━━━━━ WORKING DATA
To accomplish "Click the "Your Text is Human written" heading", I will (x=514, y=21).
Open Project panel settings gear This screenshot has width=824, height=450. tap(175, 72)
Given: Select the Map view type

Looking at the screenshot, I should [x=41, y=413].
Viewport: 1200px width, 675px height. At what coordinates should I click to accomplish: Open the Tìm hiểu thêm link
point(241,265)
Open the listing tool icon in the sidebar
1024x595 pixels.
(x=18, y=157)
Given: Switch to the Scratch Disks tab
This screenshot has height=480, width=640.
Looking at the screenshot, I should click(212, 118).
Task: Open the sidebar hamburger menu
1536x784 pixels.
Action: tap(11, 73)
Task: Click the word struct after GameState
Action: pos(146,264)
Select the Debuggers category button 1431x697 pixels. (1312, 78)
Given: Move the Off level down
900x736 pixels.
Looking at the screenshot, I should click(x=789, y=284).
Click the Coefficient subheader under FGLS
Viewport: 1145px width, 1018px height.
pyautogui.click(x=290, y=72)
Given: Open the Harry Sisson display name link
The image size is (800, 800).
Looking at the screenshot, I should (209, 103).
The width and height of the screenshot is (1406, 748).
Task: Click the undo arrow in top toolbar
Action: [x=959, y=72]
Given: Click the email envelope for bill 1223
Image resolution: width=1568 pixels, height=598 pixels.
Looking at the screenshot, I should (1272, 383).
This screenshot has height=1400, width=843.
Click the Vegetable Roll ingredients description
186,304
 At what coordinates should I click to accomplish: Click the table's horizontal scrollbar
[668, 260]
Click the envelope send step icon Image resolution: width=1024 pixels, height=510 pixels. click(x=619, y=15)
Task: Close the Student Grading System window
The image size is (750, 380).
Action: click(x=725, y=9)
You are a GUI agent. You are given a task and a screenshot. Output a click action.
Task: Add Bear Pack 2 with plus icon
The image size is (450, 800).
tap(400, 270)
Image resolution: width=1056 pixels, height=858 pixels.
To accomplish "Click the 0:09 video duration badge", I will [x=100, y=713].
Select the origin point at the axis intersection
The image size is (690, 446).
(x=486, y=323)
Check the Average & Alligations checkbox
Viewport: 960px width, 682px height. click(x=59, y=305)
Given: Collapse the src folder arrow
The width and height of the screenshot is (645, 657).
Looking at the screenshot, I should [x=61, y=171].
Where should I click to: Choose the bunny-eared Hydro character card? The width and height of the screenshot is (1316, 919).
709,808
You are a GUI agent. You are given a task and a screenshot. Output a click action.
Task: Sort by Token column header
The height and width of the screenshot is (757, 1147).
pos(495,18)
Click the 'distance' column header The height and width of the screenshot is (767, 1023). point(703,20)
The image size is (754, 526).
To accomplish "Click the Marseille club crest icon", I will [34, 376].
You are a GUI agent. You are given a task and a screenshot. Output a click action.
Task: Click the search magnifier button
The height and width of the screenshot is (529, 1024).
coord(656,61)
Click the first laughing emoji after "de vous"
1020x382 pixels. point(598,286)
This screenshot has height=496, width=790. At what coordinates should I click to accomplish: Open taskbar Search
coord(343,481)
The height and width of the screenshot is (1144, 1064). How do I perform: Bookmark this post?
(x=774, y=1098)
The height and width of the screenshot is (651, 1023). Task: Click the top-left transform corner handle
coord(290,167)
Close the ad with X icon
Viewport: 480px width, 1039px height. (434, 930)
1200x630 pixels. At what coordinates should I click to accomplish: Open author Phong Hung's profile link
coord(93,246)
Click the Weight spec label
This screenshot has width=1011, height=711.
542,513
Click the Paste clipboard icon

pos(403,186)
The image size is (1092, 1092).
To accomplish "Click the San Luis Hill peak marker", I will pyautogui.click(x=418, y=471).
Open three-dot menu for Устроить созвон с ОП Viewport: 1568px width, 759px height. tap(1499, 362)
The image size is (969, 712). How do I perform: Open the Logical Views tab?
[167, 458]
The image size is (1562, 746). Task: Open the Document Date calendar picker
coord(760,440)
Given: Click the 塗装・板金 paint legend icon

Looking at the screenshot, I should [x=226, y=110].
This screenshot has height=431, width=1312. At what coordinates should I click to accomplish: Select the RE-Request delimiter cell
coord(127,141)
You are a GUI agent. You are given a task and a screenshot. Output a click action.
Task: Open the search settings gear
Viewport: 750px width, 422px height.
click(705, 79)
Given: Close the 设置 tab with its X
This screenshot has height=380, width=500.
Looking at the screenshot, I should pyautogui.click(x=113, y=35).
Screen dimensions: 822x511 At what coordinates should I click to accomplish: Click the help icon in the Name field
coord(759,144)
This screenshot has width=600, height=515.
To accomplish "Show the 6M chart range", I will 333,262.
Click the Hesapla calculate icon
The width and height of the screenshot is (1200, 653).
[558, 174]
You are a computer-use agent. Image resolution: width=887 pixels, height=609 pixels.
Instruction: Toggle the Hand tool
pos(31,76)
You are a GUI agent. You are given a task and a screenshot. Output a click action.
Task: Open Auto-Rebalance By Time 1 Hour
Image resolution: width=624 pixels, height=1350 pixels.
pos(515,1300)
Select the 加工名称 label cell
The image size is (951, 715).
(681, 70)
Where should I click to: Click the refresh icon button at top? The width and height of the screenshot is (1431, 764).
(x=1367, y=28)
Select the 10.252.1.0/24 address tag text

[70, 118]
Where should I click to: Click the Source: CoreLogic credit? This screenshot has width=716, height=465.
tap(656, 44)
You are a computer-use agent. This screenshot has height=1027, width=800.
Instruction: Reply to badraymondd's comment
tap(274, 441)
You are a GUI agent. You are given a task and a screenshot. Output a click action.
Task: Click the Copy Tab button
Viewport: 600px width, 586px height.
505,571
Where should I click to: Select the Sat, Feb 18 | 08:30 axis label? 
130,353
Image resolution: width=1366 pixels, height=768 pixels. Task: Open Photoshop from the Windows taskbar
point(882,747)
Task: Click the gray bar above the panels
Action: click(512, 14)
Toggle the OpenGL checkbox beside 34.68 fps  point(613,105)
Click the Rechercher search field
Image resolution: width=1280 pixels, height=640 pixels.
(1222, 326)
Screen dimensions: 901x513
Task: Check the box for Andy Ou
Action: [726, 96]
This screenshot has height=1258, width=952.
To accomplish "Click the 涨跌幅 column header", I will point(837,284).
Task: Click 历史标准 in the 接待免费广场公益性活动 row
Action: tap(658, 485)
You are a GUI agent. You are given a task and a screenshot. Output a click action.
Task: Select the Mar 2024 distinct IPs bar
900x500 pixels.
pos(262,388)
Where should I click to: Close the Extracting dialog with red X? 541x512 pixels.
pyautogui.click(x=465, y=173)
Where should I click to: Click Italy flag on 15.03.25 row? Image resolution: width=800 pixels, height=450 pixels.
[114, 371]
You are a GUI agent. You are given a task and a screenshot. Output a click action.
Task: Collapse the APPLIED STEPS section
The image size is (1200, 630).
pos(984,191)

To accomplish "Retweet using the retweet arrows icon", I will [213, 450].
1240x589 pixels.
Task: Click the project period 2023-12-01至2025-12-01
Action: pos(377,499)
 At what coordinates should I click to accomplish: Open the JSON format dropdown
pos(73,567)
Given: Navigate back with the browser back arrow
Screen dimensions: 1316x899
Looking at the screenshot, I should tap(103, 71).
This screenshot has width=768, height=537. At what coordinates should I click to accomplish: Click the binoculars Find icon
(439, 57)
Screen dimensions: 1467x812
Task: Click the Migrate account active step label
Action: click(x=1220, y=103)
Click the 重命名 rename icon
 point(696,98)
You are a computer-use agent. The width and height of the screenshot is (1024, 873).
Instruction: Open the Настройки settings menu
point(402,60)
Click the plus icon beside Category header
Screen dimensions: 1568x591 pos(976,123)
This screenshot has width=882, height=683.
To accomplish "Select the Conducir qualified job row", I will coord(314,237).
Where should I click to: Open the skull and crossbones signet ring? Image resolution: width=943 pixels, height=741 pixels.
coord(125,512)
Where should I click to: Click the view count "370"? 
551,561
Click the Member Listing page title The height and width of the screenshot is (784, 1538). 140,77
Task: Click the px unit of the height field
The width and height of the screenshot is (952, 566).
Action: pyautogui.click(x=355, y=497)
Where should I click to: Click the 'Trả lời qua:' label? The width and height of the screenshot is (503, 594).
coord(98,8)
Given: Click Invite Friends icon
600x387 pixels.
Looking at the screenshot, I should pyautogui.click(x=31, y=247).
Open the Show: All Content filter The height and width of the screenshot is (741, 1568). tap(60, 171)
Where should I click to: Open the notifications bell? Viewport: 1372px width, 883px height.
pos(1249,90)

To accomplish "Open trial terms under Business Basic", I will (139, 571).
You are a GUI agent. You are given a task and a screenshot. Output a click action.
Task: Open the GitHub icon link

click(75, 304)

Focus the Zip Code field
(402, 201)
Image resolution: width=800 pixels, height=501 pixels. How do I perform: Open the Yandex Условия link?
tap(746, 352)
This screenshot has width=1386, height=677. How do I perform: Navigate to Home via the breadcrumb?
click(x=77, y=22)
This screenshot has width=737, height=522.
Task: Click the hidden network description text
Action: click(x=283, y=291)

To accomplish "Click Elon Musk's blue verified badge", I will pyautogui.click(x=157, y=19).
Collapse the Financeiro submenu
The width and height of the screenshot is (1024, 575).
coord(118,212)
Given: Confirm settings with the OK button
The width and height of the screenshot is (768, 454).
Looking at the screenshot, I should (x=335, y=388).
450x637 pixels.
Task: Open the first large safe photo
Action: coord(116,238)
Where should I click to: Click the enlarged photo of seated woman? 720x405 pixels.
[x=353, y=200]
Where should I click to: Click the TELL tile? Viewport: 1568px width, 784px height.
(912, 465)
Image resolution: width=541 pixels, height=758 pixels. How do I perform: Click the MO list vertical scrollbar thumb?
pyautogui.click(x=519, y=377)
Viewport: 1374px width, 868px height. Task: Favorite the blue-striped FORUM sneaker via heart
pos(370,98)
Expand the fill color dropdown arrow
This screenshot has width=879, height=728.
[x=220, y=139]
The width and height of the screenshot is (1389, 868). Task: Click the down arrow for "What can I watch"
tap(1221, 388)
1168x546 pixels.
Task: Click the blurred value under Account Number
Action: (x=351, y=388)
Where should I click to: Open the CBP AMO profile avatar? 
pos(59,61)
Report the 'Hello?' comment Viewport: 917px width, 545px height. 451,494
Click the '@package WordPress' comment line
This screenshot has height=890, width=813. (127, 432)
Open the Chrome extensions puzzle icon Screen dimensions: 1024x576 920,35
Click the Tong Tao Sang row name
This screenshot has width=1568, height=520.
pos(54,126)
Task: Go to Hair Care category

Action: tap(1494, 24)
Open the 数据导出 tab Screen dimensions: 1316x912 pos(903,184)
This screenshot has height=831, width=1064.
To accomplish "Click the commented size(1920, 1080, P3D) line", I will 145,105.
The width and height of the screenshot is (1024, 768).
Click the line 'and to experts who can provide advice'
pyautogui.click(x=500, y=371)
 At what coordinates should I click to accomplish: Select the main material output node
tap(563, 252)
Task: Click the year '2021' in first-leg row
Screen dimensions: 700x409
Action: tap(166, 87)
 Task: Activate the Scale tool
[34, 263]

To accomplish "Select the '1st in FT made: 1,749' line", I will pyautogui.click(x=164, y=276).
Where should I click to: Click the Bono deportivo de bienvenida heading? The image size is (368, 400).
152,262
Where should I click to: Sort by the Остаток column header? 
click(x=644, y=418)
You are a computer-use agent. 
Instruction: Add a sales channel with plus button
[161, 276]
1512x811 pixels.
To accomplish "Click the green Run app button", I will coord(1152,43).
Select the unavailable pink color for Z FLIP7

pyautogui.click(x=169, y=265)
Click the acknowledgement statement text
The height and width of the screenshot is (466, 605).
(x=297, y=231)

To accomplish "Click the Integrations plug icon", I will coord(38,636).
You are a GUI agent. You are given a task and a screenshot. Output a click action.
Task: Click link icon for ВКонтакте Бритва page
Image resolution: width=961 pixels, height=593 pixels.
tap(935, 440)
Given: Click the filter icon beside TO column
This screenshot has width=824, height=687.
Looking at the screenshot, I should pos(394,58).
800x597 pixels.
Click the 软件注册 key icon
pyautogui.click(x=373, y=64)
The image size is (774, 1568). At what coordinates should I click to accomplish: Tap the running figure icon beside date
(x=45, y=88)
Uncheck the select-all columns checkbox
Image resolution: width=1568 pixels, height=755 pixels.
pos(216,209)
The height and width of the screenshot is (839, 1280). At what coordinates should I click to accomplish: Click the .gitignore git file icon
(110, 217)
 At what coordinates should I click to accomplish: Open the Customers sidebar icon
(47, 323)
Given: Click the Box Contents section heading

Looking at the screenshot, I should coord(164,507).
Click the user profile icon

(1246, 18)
━━━━━━━━━━
- PROBLEM REQUIREMENTS
Please copy each line of the records above in which the word "gear" can be found.

- ANSWER TO THIS TASK
Open Project panel settings gear This screenshot has width=824, height=450. tap(175, 72)
Task: Open the search settings gear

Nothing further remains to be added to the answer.